If, for instance, you are raising $1 million, you could break it into 10 chunks of $100,000 each and say, “We are raising $1 million from up to ten investors in $100,000 units in exchange for a convertible note. How many units do you want?” Your slides can show the breakdown and the high-level terms of the note. This makes the deal easy to understand. An interested investor will not walk away from the deal based on your initial offer, they will counteroffer, and you’ll be off to the negotiating table — mission accomplished!
Express enthusiasm for their participation in your business. Keep the energy levels high.
The trick to delivering a compelling 10-minute pitch is to let the story flow logically and to avoid repeating yourself. It’s not logical, for instance, to introduce the team before anyone knows what kind of team is needed. Likewise, it’s not logical to talk about progress and traction before talking about how the business works.

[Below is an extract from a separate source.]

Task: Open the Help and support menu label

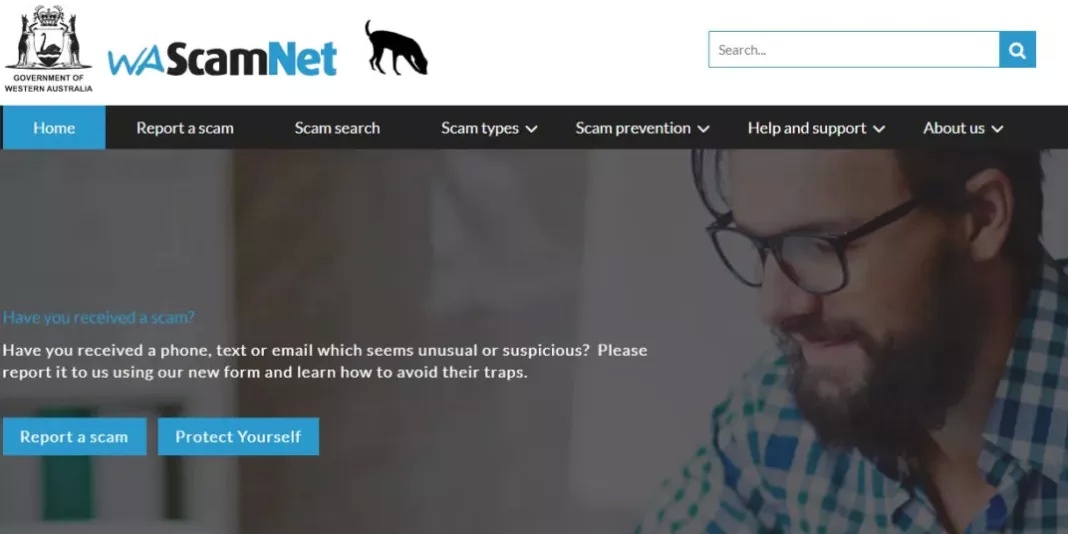Action: (x=807, y=128)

Each topic in the above outline neatly flows into the next, allowing you to build your story and maintain the energy level in the room. A good pitch lets the story unfold naturally and doesn’t force things together. In this pitch, you may notice that there is no “money” or “financial” section. Making money is simply part of the flow of the story, so it is touched on multiple times during the pitch.
Perfecting the pitch means practicing the pitch. It’s much more than what you say. It’s also about when you say it and how you say it.